Step 3: Complete .env.example (~2 min)
Open
.env.example. Show the bracketed comments:JWT_SECRETandDATABASE_URLare both there but commented out. Those are the two genuinely-missing/undocumented vars.Add the missing entries:
JWT_SECRET=replace-me-with-a-random-string-for-local-dev DATABASE_URL=file:.data/orbittasks.json"There's no SQLite here.
DATABASE_URLpoints at a file-backed JSON store, a plain JSON file on disk. Under tests it's in-memory only."Commit.
Step 4: Delete the lying architecture doc (~2 min)
"This file talks about Postgres and Prisma. Neither of those are in the codebase anymore."
Open
docs/architecture.md.Replace with one truthful paragraph and a TODO list:
markdown# OrbitTasks Architecture OrbitTasks is a TypeScript monorepo with two apps: - `apps/api/`: Node.js + Express backend, file-backed JSON store (JSON file via `DATABASE_URL`; in-memory only under tests). - `apps/web/`: React + Vite frontend. External services are mocked in tests via `scripts/mock-server.js`. For deeper detail see the per-app READMEs.Commit.

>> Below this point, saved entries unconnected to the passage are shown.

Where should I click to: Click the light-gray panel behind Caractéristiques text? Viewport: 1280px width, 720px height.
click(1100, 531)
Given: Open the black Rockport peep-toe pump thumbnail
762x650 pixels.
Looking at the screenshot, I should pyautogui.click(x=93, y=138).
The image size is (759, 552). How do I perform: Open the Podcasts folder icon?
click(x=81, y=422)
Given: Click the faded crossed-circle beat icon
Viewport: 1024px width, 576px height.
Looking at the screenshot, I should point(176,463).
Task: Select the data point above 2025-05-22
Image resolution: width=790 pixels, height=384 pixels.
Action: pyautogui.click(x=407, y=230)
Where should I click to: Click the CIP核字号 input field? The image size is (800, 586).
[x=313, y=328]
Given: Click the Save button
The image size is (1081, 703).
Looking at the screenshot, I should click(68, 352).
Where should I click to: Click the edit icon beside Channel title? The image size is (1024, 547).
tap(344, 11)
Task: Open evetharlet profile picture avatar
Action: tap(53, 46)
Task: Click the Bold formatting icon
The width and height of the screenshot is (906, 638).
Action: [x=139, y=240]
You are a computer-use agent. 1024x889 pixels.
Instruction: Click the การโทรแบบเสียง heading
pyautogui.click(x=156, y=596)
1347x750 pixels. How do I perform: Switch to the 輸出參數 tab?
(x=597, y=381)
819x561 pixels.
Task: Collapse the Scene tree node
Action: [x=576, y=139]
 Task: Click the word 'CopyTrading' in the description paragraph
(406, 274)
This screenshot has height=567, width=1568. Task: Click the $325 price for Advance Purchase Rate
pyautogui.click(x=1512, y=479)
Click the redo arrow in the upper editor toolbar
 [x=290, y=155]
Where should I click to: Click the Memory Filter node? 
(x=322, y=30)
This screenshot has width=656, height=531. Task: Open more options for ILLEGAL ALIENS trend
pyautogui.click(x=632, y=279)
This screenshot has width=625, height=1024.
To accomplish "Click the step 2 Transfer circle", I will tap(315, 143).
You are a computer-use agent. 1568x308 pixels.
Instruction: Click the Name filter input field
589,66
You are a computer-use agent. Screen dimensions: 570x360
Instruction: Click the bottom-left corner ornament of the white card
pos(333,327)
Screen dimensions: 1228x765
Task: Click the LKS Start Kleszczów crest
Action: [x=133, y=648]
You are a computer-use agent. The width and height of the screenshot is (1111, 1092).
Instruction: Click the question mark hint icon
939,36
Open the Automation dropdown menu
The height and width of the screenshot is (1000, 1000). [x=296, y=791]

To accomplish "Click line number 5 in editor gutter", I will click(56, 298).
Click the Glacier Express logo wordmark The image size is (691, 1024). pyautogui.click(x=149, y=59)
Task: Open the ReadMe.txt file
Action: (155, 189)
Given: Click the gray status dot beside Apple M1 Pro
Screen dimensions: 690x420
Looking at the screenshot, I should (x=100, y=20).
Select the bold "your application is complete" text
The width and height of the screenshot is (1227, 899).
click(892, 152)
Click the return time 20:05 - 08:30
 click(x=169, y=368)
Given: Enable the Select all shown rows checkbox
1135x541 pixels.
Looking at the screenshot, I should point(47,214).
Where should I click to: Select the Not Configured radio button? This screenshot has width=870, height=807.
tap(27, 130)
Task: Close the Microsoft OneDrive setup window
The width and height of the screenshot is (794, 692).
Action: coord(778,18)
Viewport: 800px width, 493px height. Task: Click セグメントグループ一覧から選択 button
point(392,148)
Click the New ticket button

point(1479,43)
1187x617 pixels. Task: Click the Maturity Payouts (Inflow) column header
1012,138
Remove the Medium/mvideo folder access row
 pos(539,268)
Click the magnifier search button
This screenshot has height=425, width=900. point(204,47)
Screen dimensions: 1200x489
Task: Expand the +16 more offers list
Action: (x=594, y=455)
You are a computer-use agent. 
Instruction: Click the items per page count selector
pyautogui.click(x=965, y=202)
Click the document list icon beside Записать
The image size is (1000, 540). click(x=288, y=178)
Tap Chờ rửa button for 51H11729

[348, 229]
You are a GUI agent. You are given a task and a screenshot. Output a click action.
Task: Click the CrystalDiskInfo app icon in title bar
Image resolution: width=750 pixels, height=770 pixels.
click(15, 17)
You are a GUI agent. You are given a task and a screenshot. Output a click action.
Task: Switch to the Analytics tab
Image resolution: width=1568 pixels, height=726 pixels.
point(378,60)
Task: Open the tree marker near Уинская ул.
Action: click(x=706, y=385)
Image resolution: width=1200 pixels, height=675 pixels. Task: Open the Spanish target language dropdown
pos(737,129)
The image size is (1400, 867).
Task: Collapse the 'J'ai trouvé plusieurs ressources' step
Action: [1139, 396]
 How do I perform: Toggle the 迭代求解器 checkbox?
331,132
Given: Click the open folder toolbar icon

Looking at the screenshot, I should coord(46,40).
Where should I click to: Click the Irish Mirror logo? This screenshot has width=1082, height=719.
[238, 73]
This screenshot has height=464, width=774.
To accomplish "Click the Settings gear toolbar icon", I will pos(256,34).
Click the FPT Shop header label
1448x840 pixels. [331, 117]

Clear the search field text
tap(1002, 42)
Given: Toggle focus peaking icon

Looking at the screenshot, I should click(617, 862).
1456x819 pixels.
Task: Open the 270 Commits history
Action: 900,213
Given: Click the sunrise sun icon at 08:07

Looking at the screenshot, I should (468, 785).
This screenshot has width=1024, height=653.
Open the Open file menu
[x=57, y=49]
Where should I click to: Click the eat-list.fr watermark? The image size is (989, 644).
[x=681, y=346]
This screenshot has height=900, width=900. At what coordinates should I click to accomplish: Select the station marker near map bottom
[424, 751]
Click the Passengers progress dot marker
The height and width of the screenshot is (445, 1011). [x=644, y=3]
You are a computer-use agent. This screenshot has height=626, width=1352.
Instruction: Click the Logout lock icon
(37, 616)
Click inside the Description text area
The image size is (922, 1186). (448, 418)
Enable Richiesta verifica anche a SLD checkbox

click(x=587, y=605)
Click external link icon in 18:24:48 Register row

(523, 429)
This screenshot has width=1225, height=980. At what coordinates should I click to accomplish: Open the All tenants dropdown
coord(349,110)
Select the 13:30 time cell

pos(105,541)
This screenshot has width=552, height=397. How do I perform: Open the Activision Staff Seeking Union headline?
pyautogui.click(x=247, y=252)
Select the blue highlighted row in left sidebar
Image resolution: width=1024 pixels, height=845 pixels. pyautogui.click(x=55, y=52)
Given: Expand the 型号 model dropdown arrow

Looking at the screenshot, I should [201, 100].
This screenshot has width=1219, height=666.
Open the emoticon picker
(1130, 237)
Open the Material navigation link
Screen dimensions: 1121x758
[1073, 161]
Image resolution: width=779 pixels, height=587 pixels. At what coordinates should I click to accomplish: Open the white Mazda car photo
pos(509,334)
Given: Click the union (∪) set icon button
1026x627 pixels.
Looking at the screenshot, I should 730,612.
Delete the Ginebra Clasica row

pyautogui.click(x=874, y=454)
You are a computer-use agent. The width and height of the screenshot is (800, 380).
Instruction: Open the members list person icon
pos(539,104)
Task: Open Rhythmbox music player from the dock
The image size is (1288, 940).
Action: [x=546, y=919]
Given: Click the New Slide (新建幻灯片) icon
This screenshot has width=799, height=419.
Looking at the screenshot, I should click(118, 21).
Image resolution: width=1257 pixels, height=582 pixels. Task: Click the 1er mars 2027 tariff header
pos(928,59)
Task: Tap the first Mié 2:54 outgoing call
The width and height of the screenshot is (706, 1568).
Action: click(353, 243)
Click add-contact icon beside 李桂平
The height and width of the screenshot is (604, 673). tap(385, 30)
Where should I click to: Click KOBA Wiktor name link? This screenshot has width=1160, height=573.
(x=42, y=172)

Step 5: Build a working Makefile (~5 min)
Create
Makefileat the repo root:makefile.PHONY: setup dev test ci clean setup: @cp -n .env.example .env || true @npm install dev: @npm run dev --workspace=apps/api & npm run dev --workspace=apps/web test: @npm test ci: @bash scripts/measure.sh clean: @rm -rf node_modules apps/*/node_modules apps/*/dist coverage baseline.logDemo
make setupon the fresh clone. Time it. Target: under 90 seconds.Commit.
After the live demo
"Together we just brought onboarding from 'broken' to 'one command.' For the next 10 minutes we keep going together: pick one more fix from the audit and we work through it as a group, following along in your own clones. Record what you ship in your W4 logbook section as we go. We'll compare around the room."
That's the handoff to the next block. We keep working through fixes together rather than sending students off alone. Anything past the core fixes is optional polish.
Common things students will ask
"Should I use npm scripts or a Makefile?"
Either. The point is one command. We used a Makefile because it's polyglot. A team that's all-JavaScript might prefer npm scripts.
"Does this work on Windows?"
The Makefile won't, out of the box. You'd want to also provide an equivalent in npm scripts. Real teams support both.
"Why didn't the original devs do this?"
Real engineering. Nobody scheduled the work. The team grew faster than the documentation. That's why we're doing it now.